Dataset entries
▬▬▬

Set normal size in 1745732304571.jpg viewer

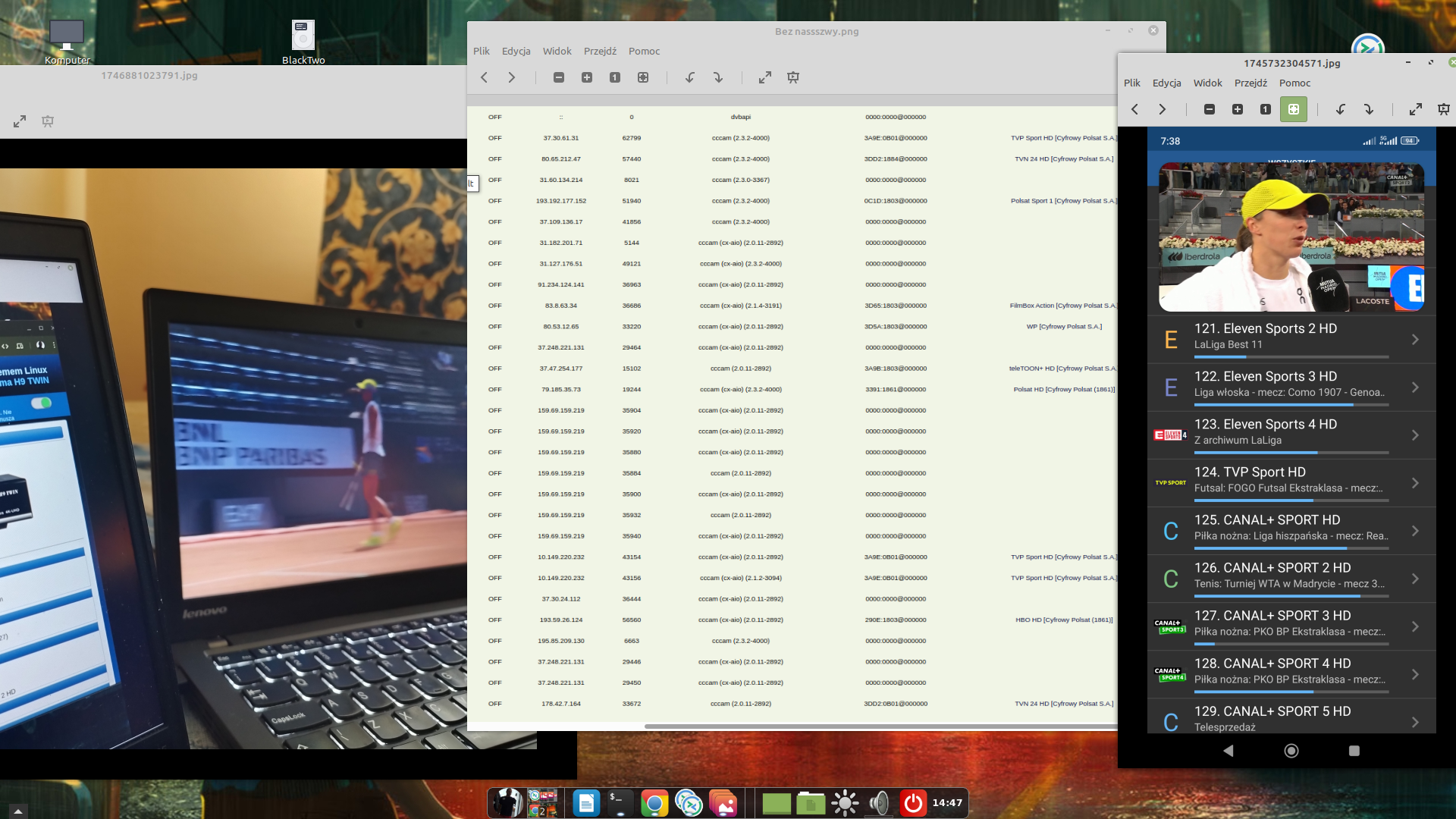click(x=1265, y=109)
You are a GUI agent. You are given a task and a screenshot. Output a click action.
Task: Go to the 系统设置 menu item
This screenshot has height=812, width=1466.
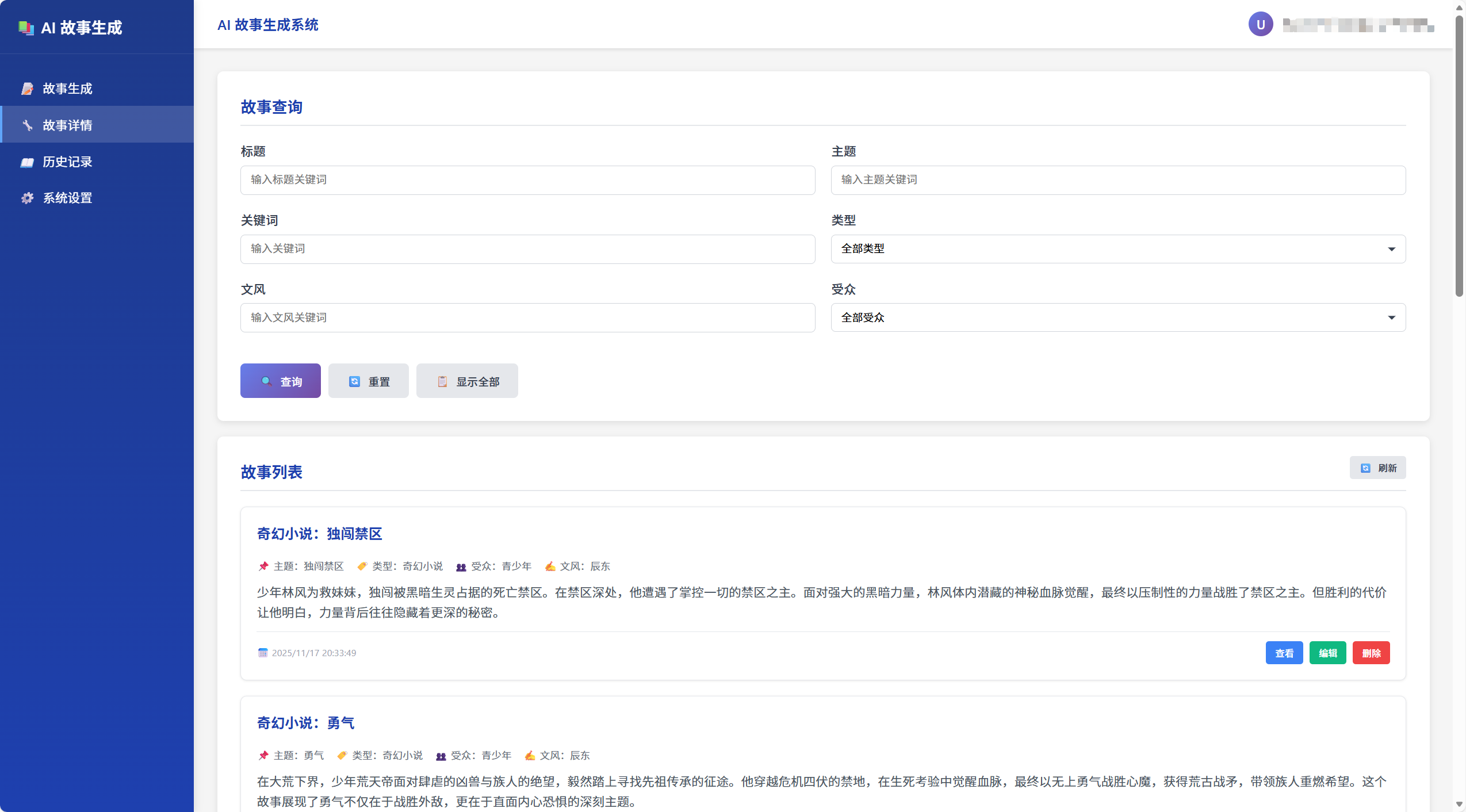click(67, 198)
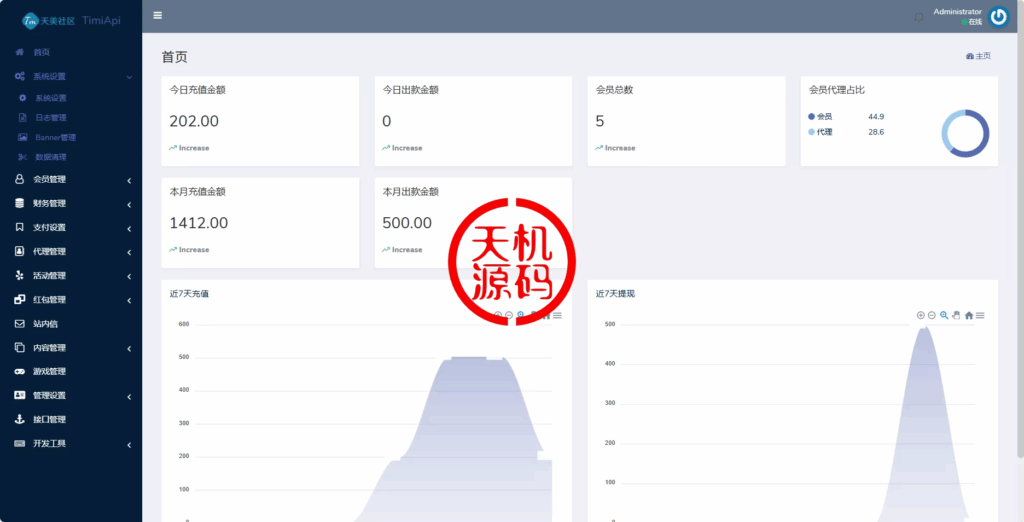1024x522 pixels.
Task: Open Banner管理 in the sidebar
Action: point(55,137)
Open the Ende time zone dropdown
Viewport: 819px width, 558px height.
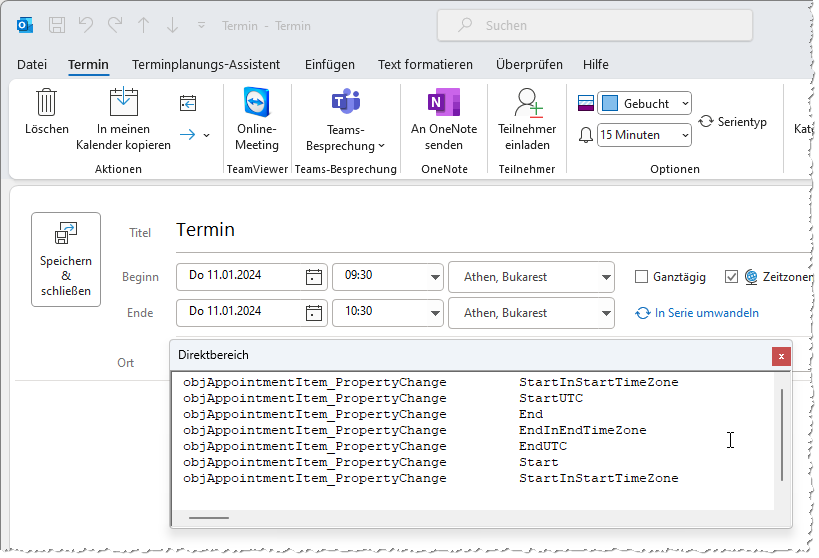click(x=605, y=313)
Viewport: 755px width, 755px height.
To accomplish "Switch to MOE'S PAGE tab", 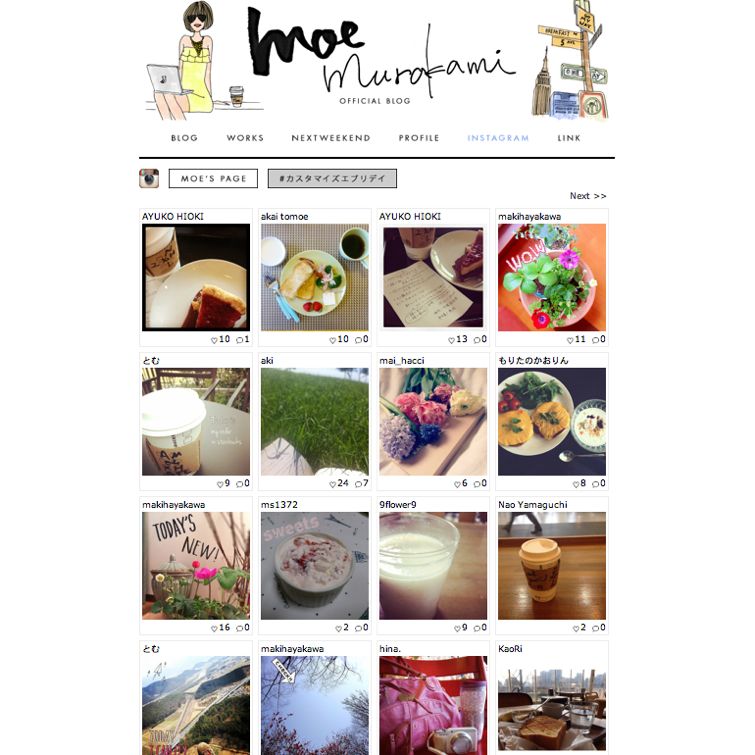I will point(213,179).
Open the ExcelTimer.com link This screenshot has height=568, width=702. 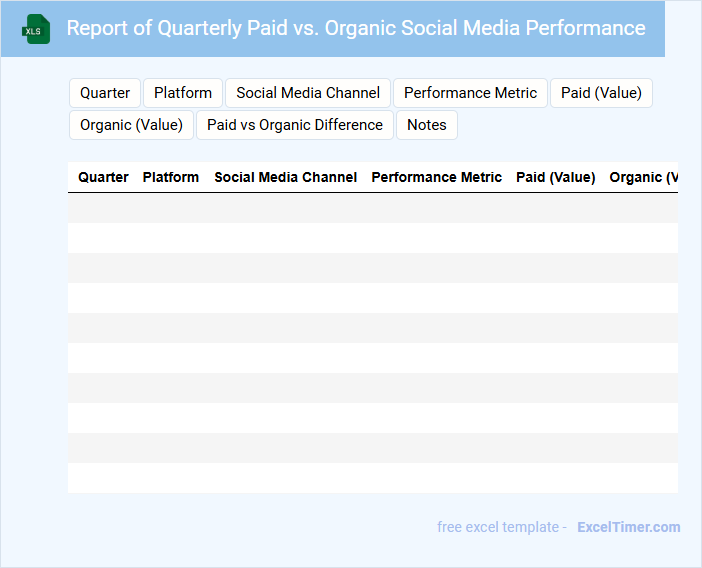(628, 527)
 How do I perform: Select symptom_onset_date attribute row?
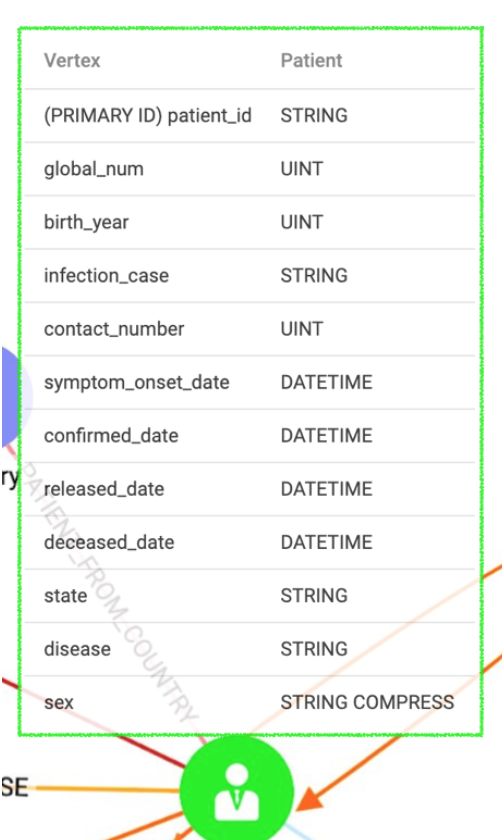pos(250,382)
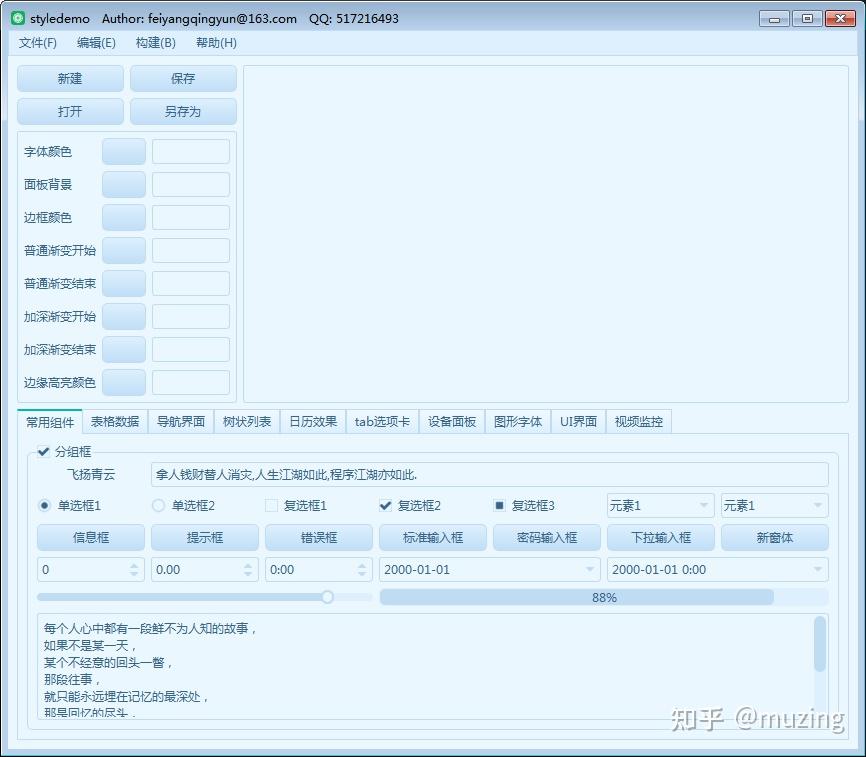This screenshot has width=866, height=757.
Task: Open the 文件(F) menu
Action: [37, 43]
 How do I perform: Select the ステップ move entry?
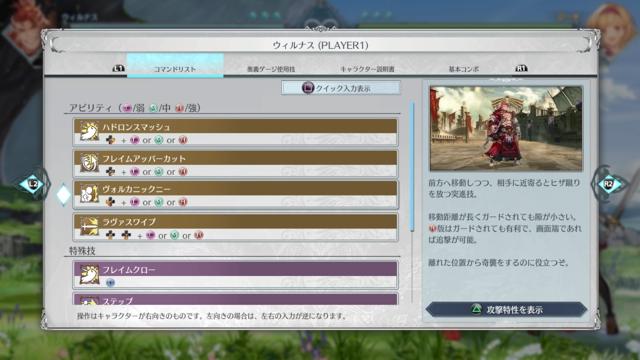tap(235, 299)

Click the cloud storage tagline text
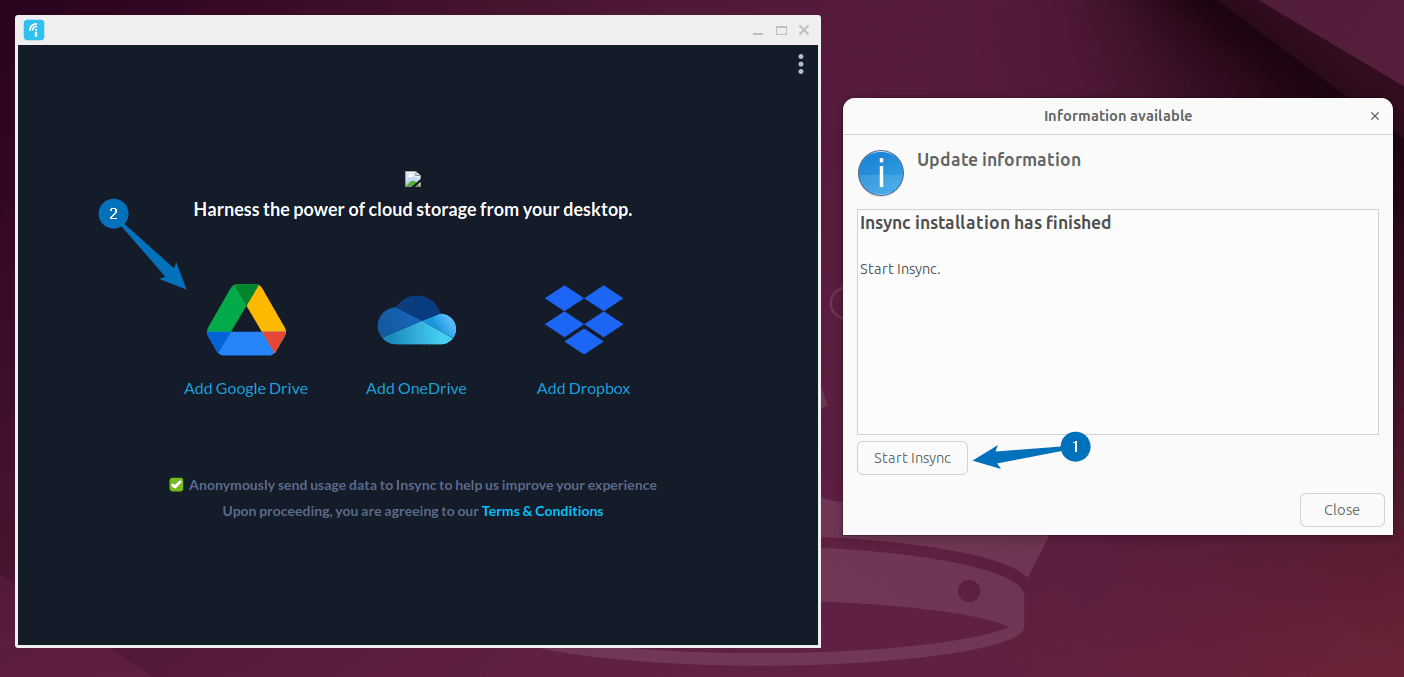pos(413,209)
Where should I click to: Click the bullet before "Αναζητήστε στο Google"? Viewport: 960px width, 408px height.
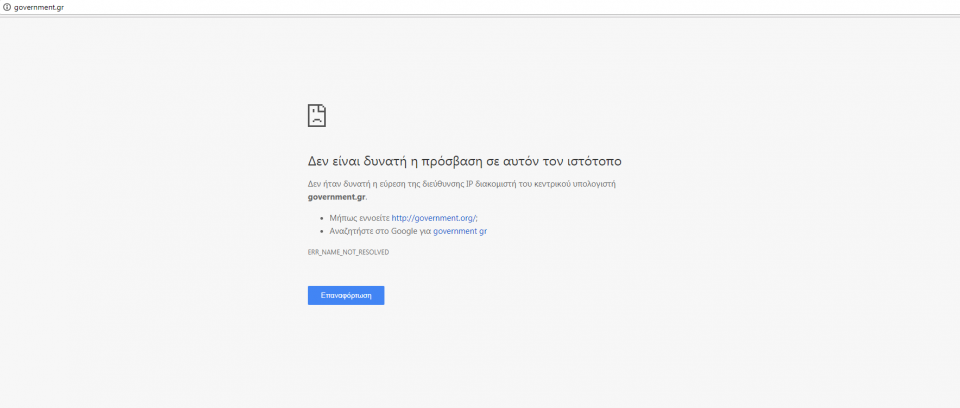[x=320, y=231]
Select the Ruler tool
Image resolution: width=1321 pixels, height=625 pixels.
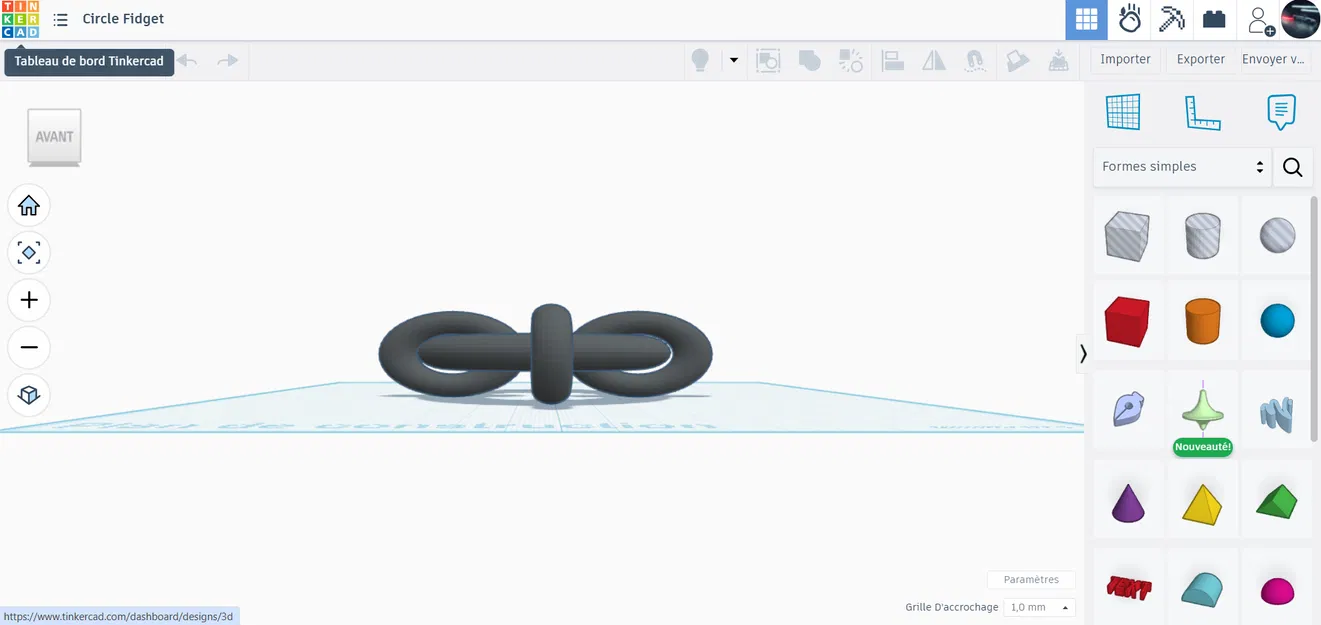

▬▬▬

*STATED PROBLEM*. Copy out the lines of the data exactly, from the line containing "How do I perform: Select the" through the end of the data, inclusive. Leave out the pictures.

*RESULT OF THE TASK*.
 How do I perform: Select the ステップ move entry?
tap(235, 299)

Click the cloud storage tagline text
pos(413,209)
Where should I click to: Click the bullet before "Αναζητήστε στο Google"? Viewport: 960px width, 408px height.
[x=320, y=231]
Select the Ruler tool
Image resolution: width=1321 pixels, height=625 pixels.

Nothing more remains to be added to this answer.